Interpretive Summary: Many types of bermudagrass are vegetatively propagated and must be maintained as growing plants for preservation. Tissue-culture conservation through cryopreservation in liquid nitrogen at -196°C provides a secure alternative to duplicated greenhouse-grown collections. A diverse group of bermudagrass was tested for storage by a new technique. This involves placing the tiny growing portions of the plant into a bead of gel and drying it to a low moisture content before storing in liquid nitrogen. Seventeen of the grasses (74%) had good growth after removal from the liquid nitrogen while the rest had low regrowth. Thirty shoot tips of each of 34 bermudagrasses are now held in liquid nitrogen storage at the National Clonal Germplasm Repository (NCGR) Corvallis and 50 additional cryopreserved shoot tips are held at the National Center for Germplasm Resources Preservation (NCGRP) in Fort Collins, Colorado.

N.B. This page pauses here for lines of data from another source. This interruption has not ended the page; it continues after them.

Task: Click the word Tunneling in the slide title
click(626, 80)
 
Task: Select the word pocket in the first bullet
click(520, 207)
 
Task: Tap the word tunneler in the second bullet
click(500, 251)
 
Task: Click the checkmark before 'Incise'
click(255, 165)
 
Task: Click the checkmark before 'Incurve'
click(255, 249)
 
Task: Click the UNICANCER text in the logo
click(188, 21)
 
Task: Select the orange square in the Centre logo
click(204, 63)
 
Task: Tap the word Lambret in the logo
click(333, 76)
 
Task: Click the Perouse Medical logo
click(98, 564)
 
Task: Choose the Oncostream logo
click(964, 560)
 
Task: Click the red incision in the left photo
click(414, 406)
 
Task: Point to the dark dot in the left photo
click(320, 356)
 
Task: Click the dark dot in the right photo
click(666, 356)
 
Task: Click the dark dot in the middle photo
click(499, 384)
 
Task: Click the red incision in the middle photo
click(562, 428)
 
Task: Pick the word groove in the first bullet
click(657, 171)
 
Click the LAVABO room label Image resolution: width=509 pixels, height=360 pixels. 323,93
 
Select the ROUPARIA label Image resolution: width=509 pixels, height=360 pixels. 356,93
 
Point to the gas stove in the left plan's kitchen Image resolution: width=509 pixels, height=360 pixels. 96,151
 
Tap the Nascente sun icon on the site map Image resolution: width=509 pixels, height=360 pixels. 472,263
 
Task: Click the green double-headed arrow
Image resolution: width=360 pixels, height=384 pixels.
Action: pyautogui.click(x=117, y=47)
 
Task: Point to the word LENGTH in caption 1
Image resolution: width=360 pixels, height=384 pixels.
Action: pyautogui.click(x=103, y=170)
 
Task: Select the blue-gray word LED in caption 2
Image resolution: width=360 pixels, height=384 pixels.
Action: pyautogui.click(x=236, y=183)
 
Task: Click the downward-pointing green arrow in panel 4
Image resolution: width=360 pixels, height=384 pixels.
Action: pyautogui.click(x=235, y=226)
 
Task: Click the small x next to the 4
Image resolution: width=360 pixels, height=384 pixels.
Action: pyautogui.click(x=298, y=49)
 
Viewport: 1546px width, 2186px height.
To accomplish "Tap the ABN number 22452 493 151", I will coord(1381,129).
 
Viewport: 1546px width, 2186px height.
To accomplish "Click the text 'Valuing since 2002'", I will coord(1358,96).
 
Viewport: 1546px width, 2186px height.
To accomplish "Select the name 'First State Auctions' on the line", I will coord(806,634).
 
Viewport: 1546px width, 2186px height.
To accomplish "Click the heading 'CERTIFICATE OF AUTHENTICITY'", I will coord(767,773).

Technical Abstract: Genetic conservation of vegetatively-propagated grasses requires intensive care of pot cultures or carefully separated field plots. Even with intensive care, there is high risk of mechanical contamination and loss of plants to biotic and abiotic stresses. Medium and long-term storage of this germplasm would be more cost effective and provide a backup for field or greenhouse germplasm collections. Cynodon sp. L. (bermudagrass) germplasm is mostly stored as growing plants. Long-term storage in liquid nitrogen could provide a secure backup for these collections. We evaluated a diverse group of Cynodon species and selections for long-term storage in liquid nitrogen at '196 'C. The encapsulation-dehydration (E-D) cryopreservation protocol was effective for most genotypes tested when combined with a 1 to 4-wk cold acclimation period and dehydration to 20 to 22% moisture before exposure to liquid nitrogen. Recovery of shoot tips cryopreserved following E-D ranged from 20% to 90%. Seventeen of the 23 accessions (74%) had greater than 40% regrowth. Thirty encapsulated shoot tips of each of 34 Cynodon accessions are now held in liquid nitrogen storage at the National Clonal Germplasm Repository (NCGR) Corvallis and 50 additional cryopreserved shoot tips are held as a base collection at the USDA-ARS, National Center for Germplasm Resources Preservation (NCGRP) in Fort Collins, Colorado.